◆ **What is expected**:
Leave out pictures; repeat exactly the lines from the "Task: Select the 5D time range" line through the last of the data below.

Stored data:
/---

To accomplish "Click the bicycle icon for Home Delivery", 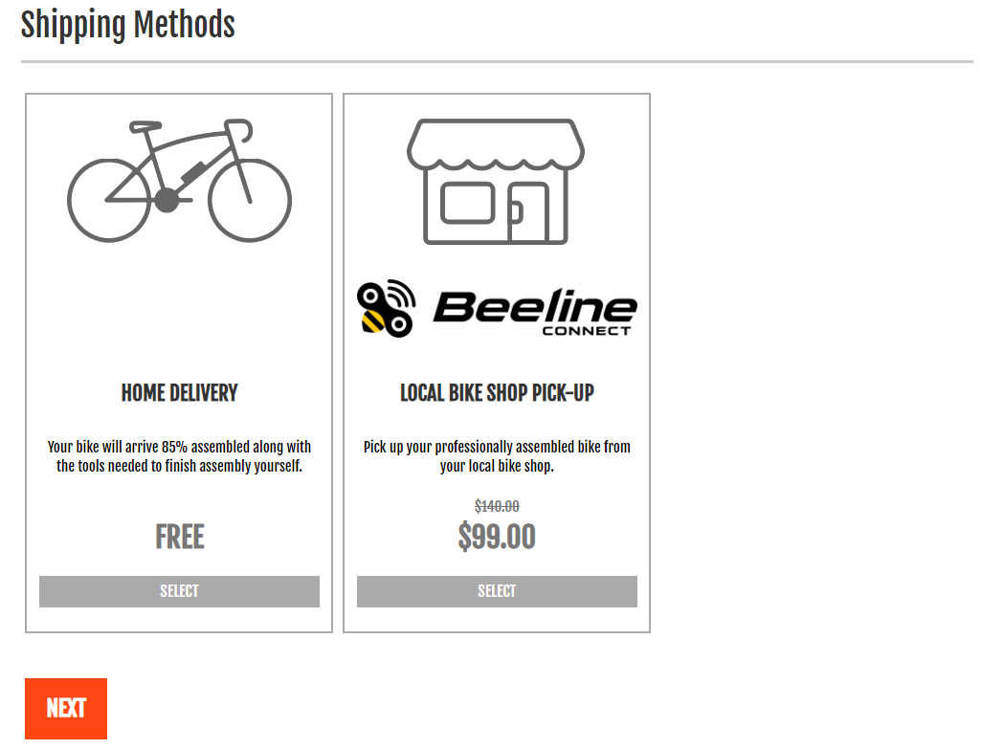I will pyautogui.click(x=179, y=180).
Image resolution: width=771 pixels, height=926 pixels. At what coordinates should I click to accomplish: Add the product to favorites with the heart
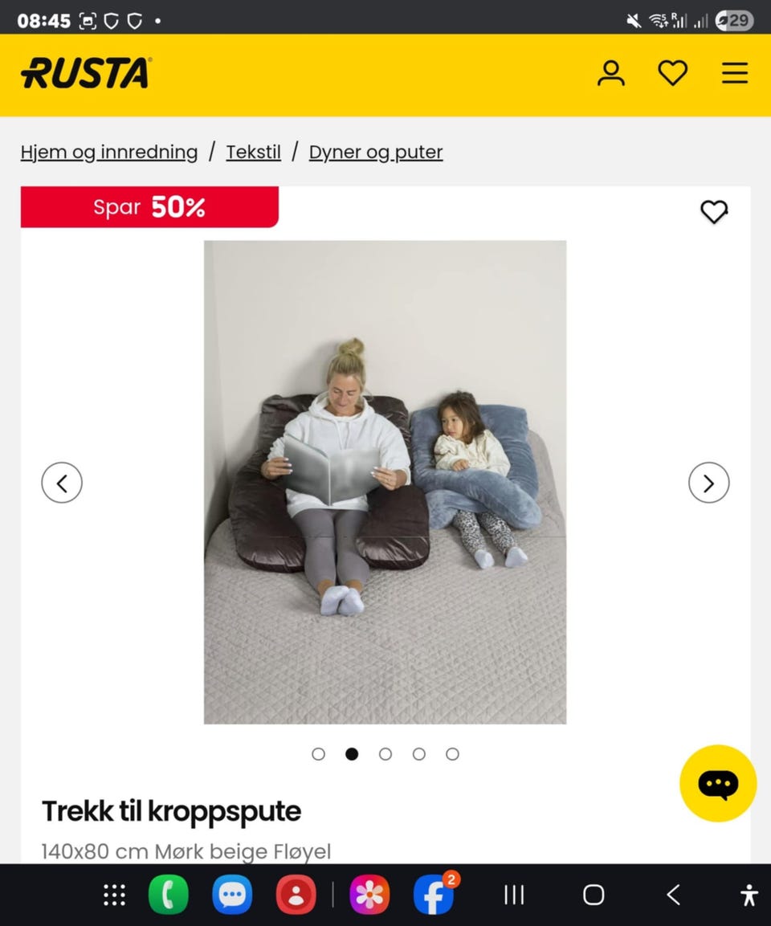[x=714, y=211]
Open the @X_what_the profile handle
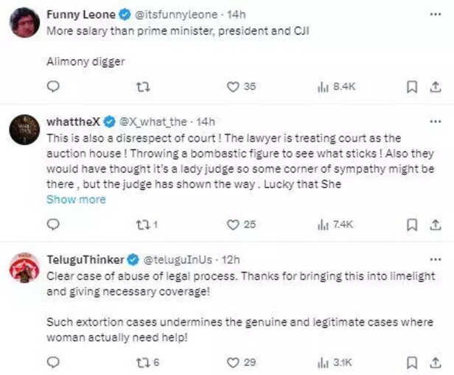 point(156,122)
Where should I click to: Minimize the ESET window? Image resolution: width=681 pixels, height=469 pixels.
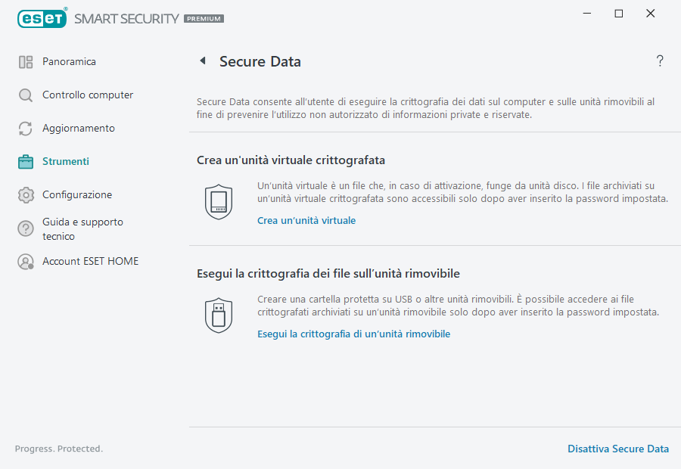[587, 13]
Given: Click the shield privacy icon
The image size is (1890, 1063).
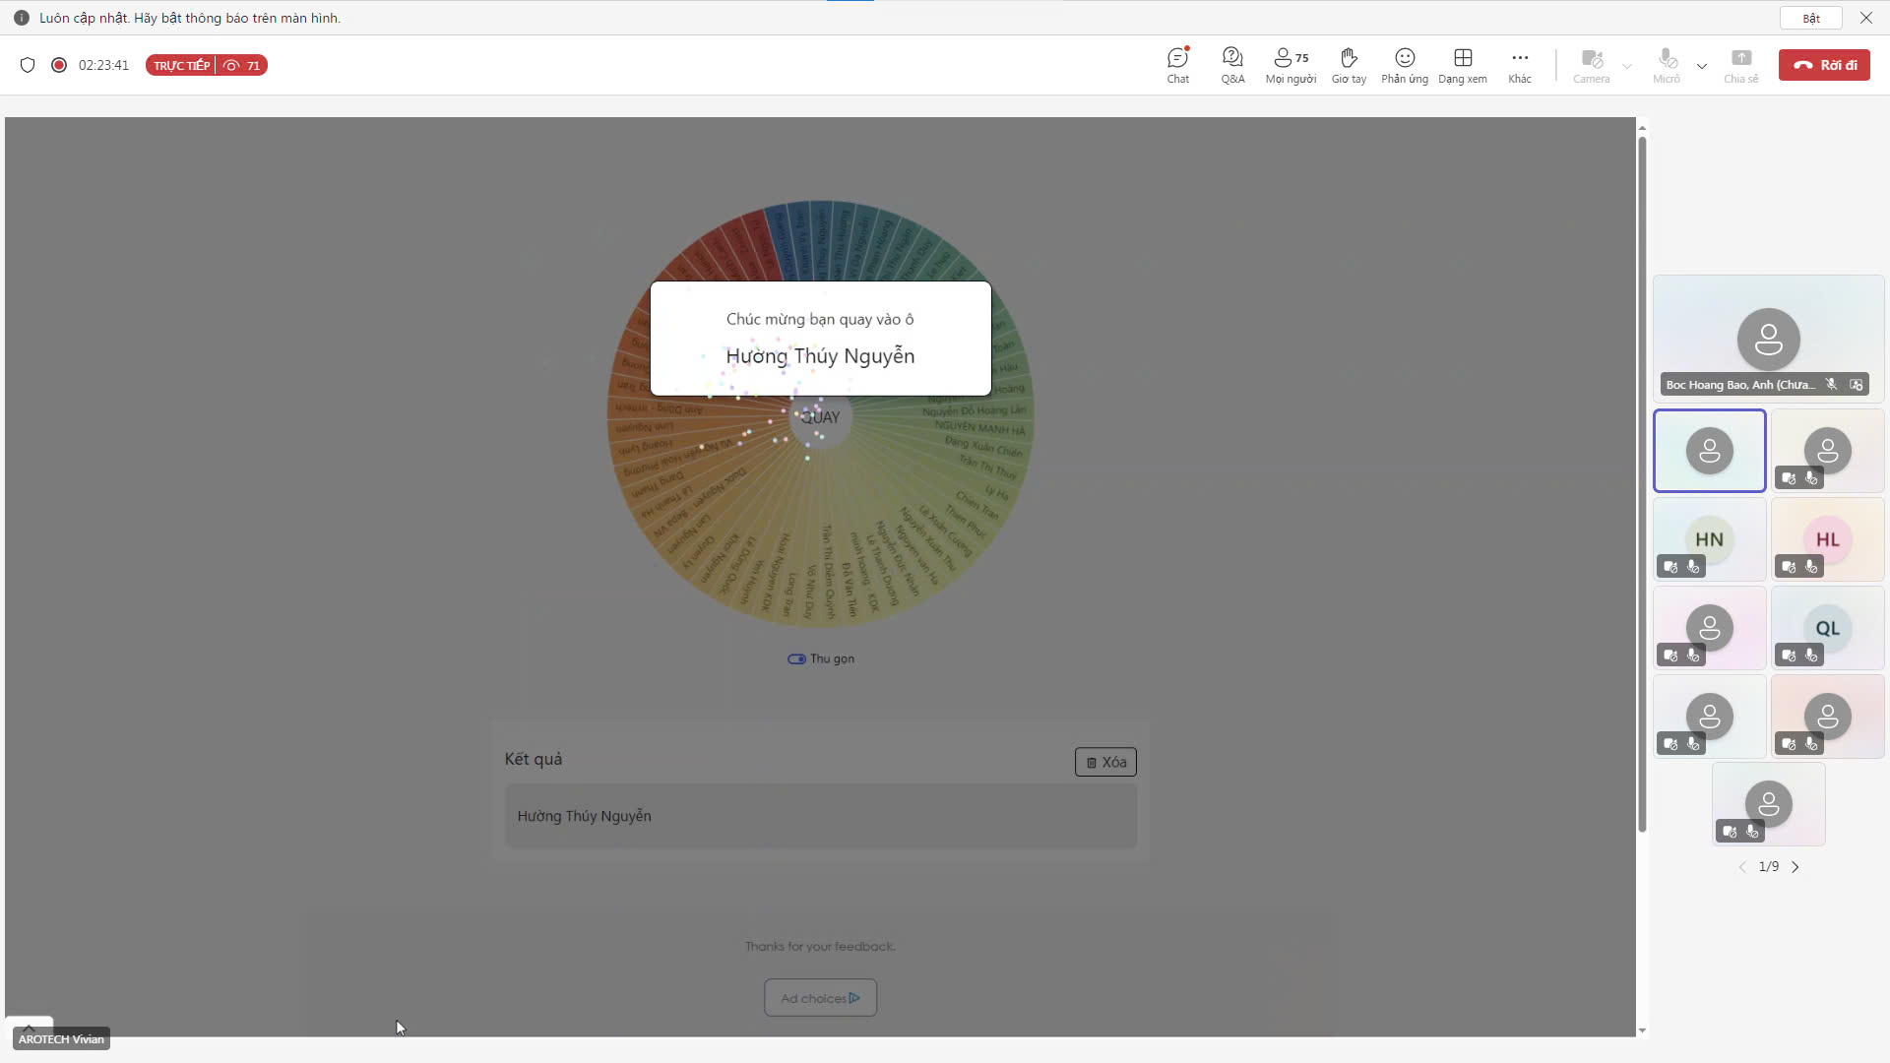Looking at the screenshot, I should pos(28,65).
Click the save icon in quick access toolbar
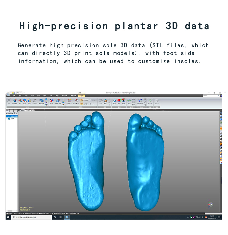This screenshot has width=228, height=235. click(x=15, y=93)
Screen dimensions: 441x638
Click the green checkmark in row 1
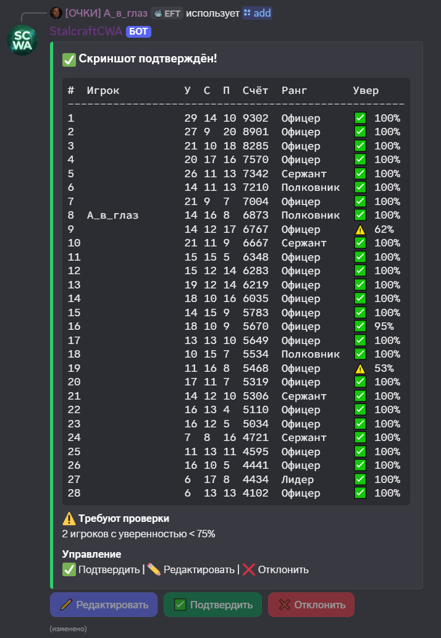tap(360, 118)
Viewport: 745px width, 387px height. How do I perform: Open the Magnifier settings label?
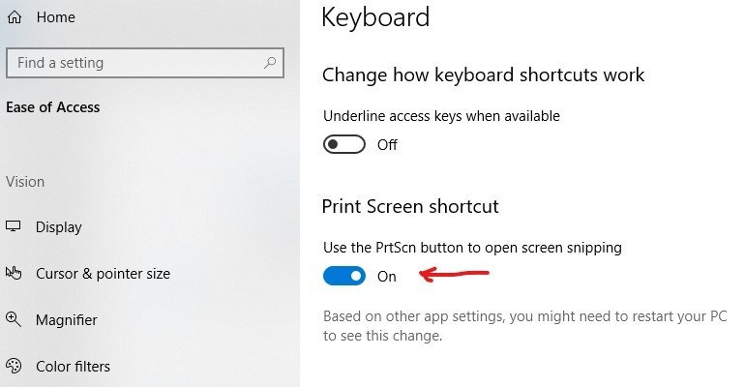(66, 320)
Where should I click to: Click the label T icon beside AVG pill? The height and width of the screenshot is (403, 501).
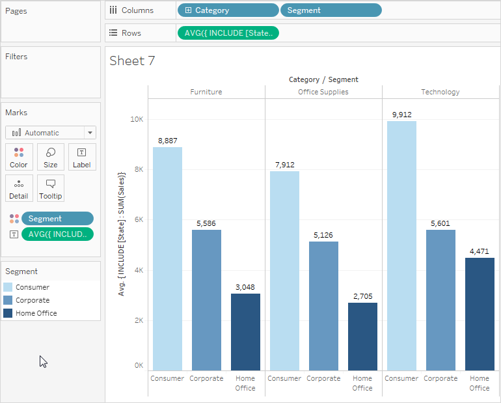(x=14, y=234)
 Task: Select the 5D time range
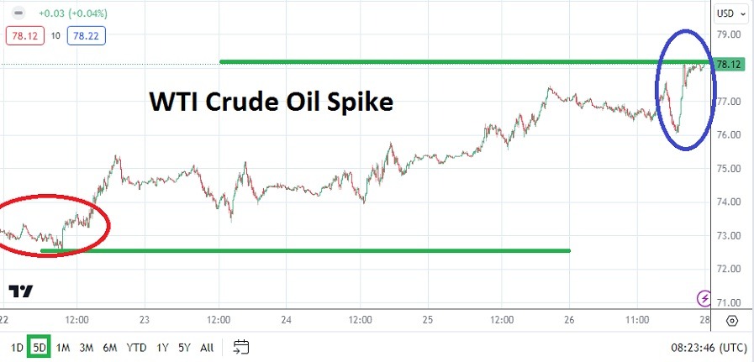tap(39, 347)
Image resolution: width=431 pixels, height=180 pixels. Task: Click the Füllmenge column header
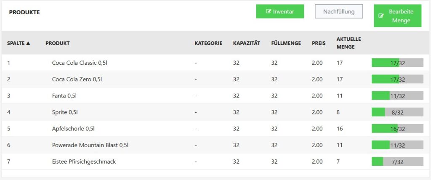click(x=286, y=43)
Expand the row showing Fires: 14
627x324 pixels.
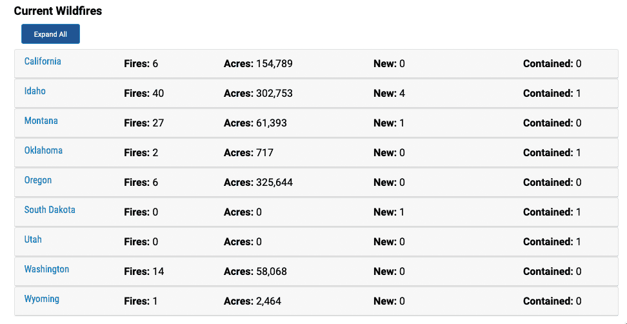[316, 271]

\---

◆ **Expected answer**:
 Task: Select the 5D time range
tap(39, 347)
Image resolution: width=431 pixels, height=180 pixels. Task: Click the Füllmenge column header
click(x=286, y=43)
Expand the row showing Fires: 14
627x324 pixels.
[316, 271]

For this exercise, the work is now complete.